[Saved data entries]

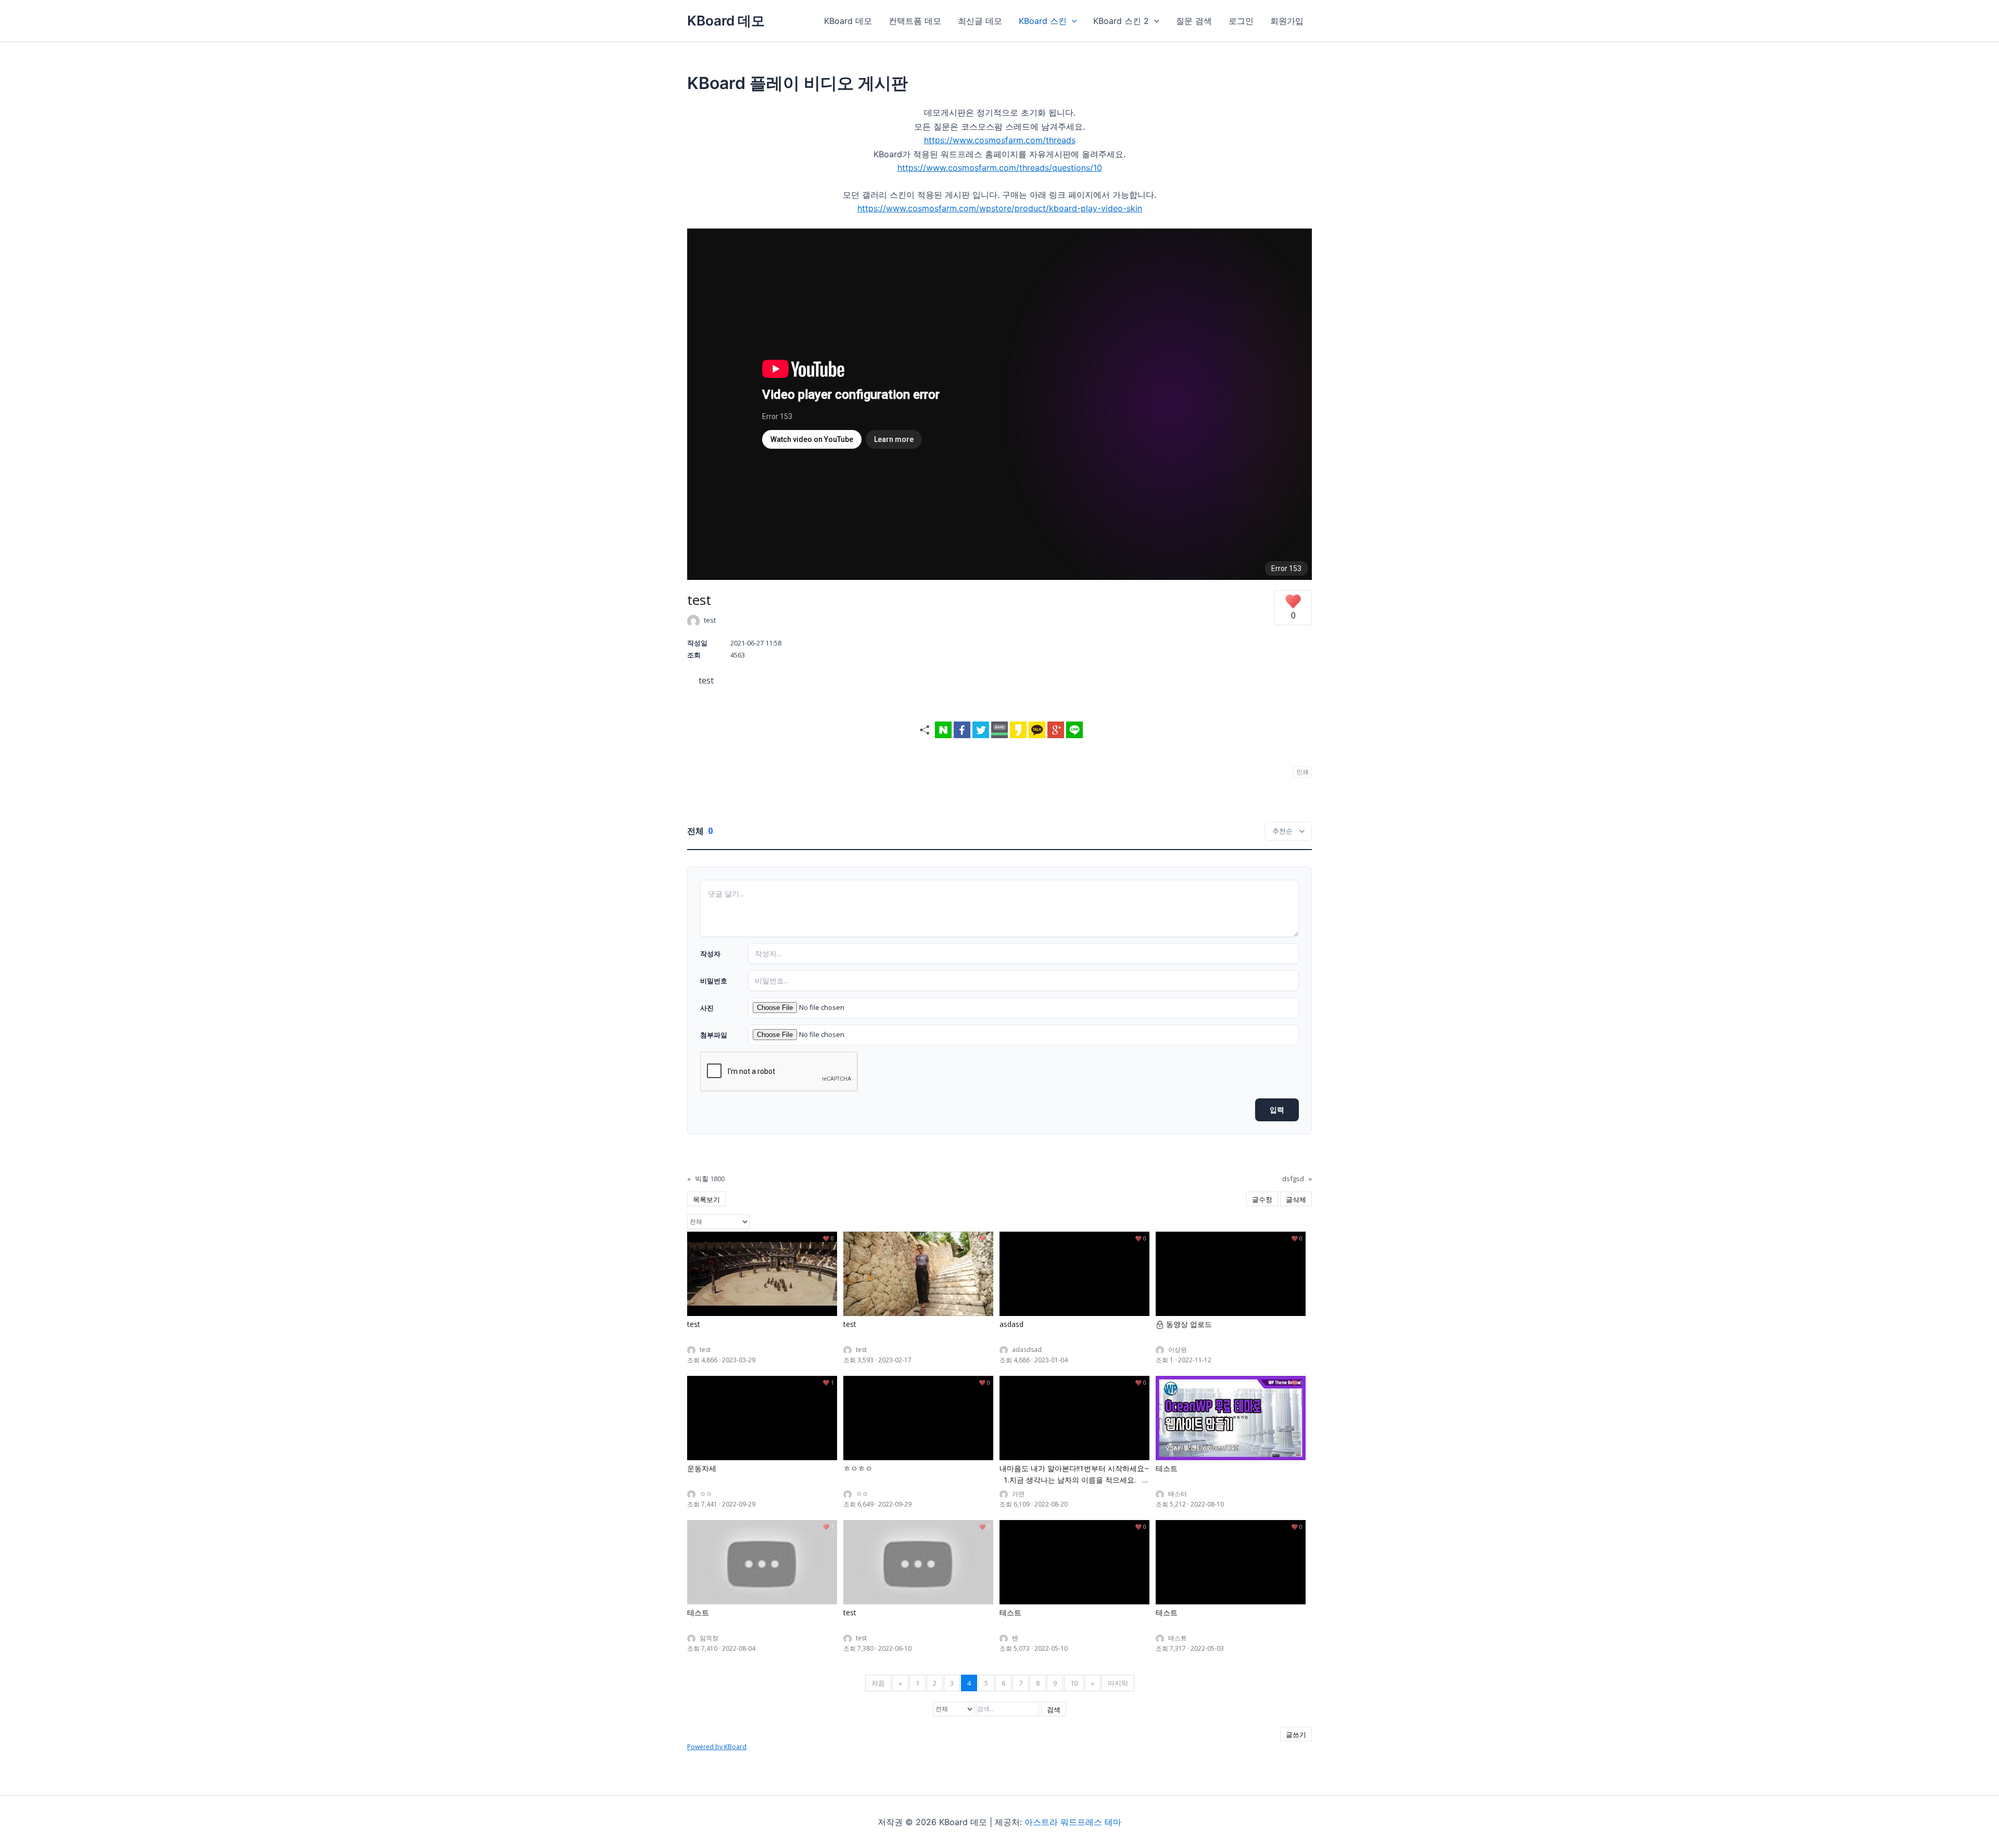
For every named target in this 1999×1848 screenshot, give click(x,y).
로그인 (1241, 21)
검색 (1053, 1709)
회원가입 (1287, 21)
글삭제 (1296, 1199)
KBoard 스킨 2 (1121, 21)
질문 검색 (1194, 21)
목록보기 (706, 1199)
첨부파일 (713, 1035)
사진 (707, 1007)
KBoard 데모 (726, 20)
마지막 (1118, 1683)
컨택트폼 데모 (915, 21)
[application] (1072, 21)
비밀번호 (713, 980)
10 (1074, 1683)
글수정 (1262, 1199)
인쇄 (1302, 771)
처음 (878, 1683)
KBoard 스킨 (1043, 21)
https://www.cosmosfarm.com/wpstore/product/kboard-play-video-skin (999, 208)
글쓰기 (1296, 1734)
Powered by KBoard (717, 1746)
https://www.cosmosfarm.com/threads (1000, 140)
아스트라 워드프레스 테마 (1072, 1822)
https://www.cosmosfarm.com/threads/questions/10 (999, 167)
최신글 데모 (980, 21)
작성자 (710, 953)
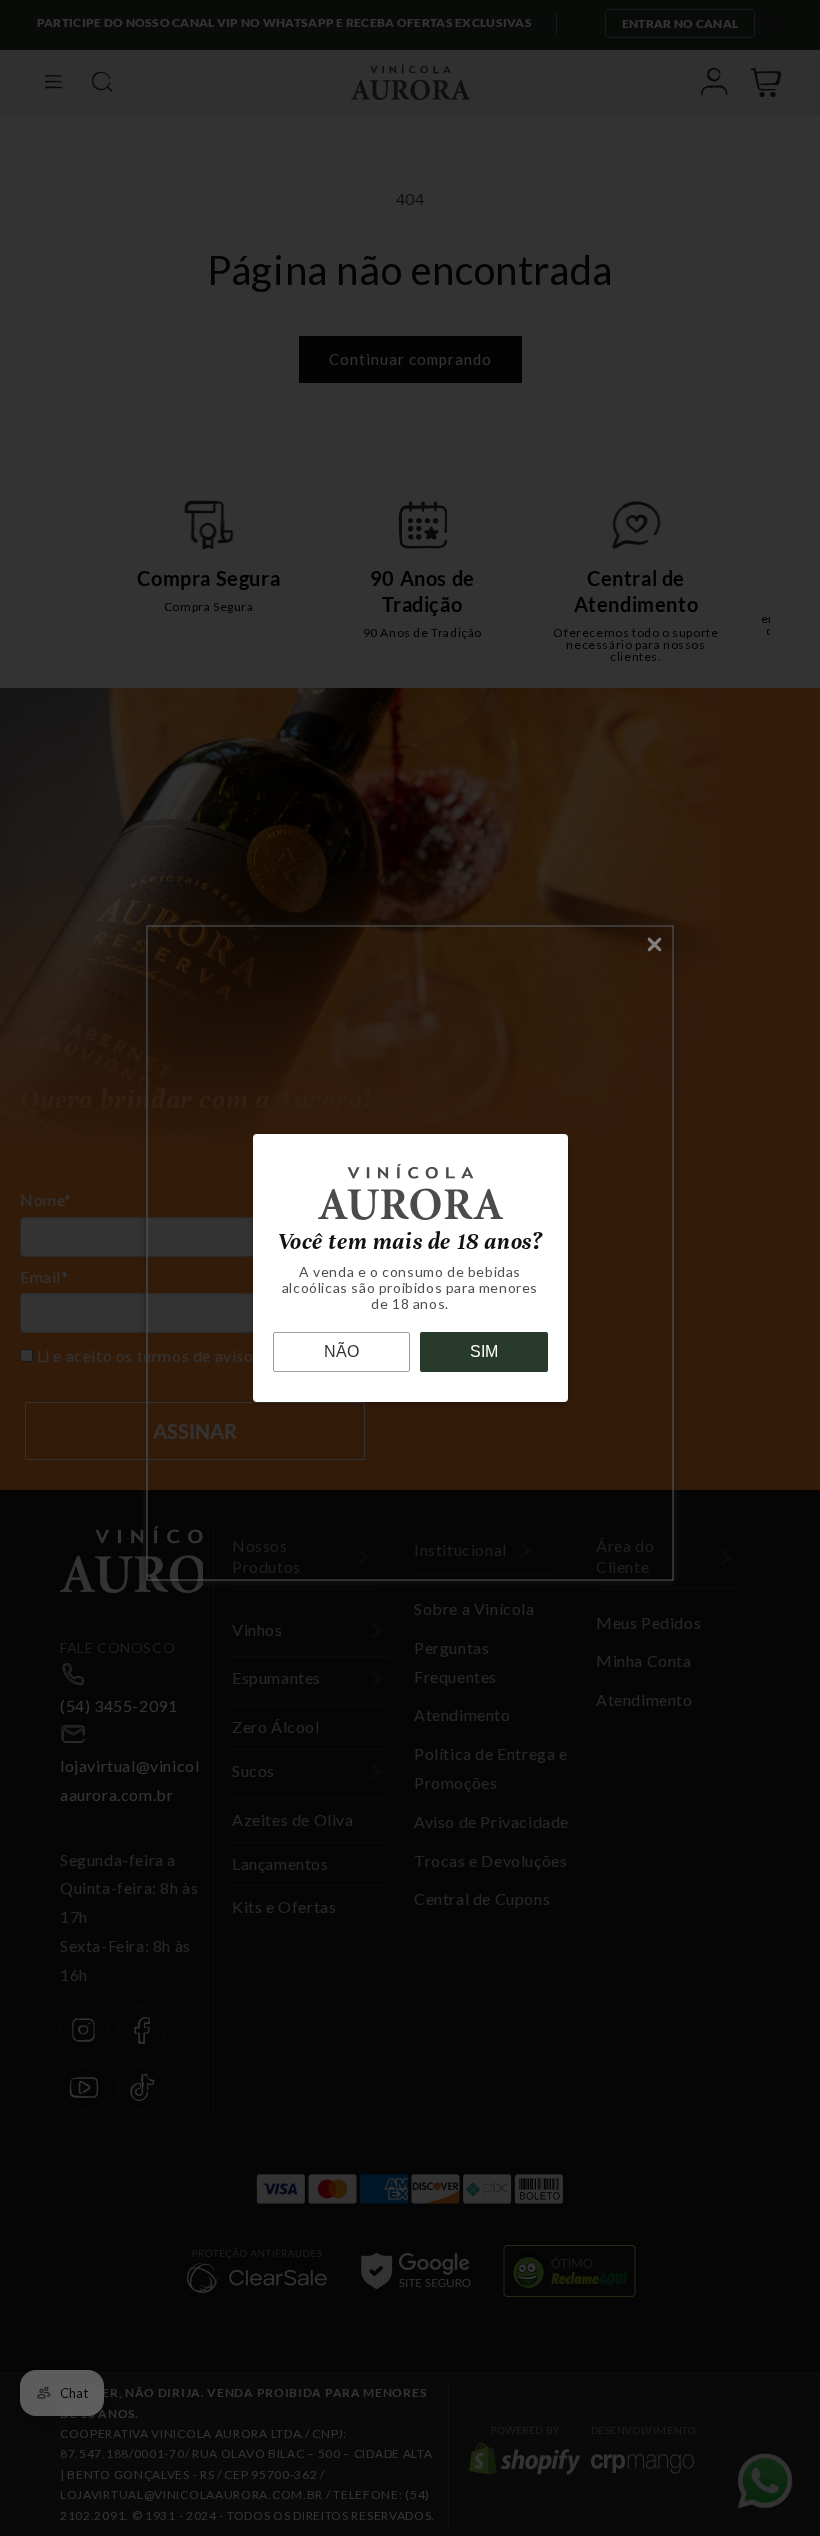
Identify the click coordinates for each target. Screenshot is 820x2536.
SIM (484, 1351)
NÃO (341, 1351)
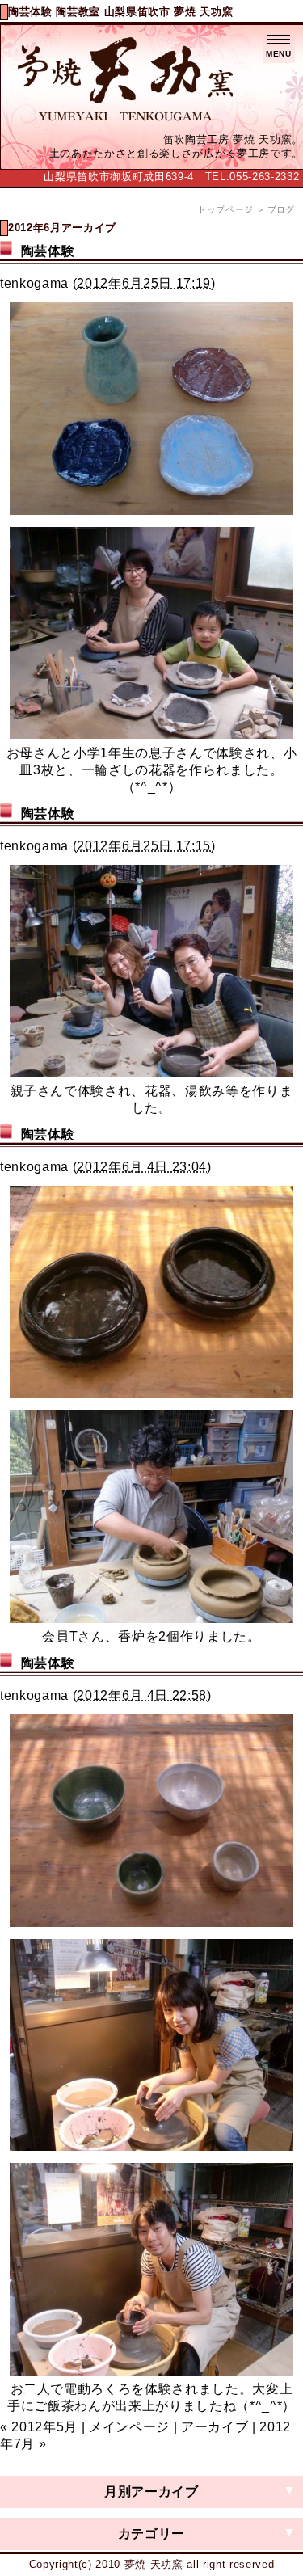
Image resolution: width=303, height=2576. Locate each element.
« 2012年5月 (39, 2427)
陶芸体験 (48, 251)
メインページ (129, 2427)
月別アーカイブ (151, 2491)
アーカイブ (214, 2427)
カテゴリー (151, 2533)
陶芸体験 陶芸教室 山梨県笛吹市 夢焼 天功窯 (120, 12)
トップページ (225, 209)
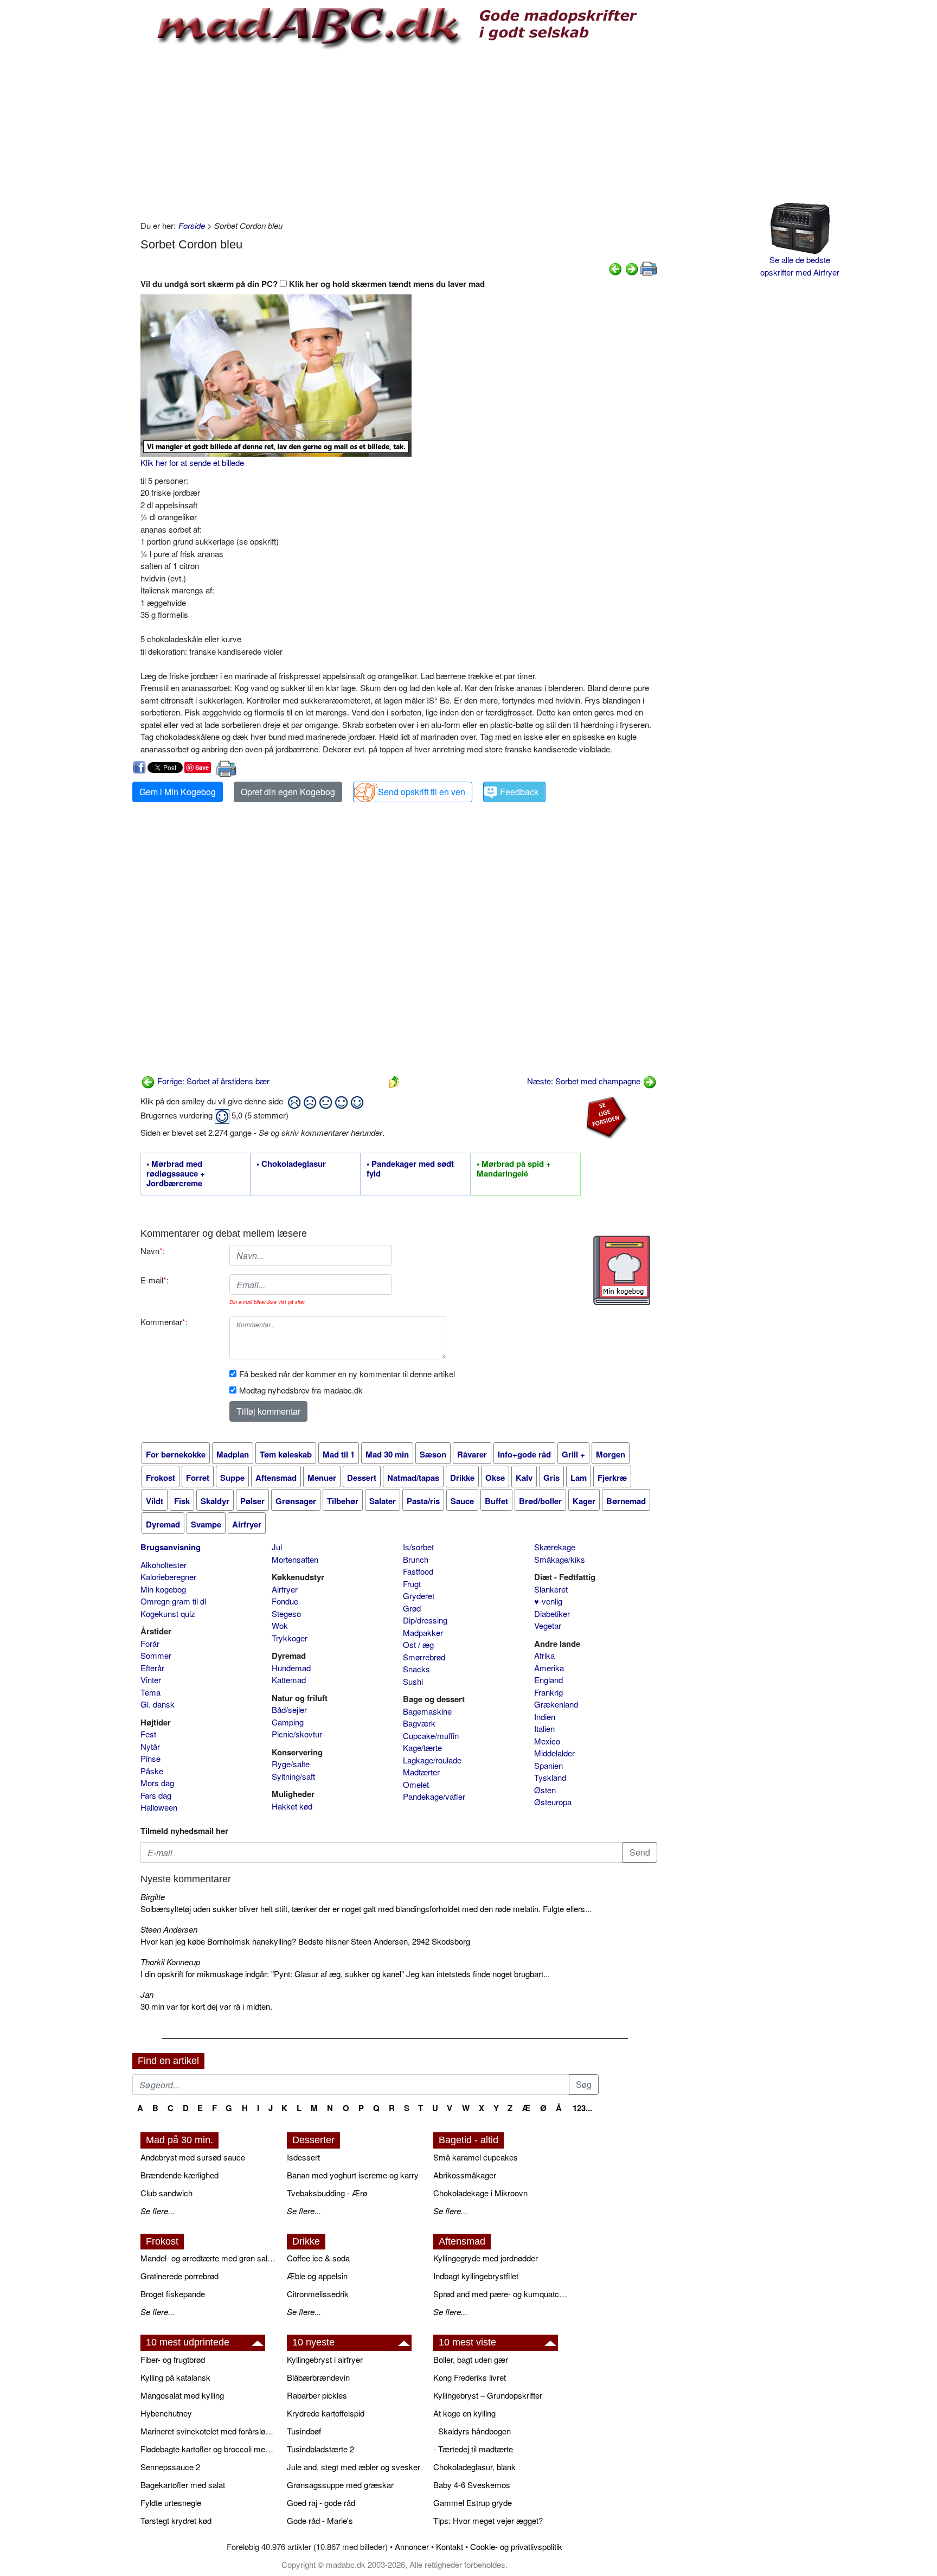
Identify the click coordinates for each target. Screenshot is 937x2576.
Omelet (416, 1784)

Task:
Write the lines out again exactly, from the one containing "Screenshot is 937x2576." through the last line of the records, and include no other lines.

Solution for this problem:
Identify the click coordinates for each target. Screenshot is 937x2576.
Omelet (416, 1784)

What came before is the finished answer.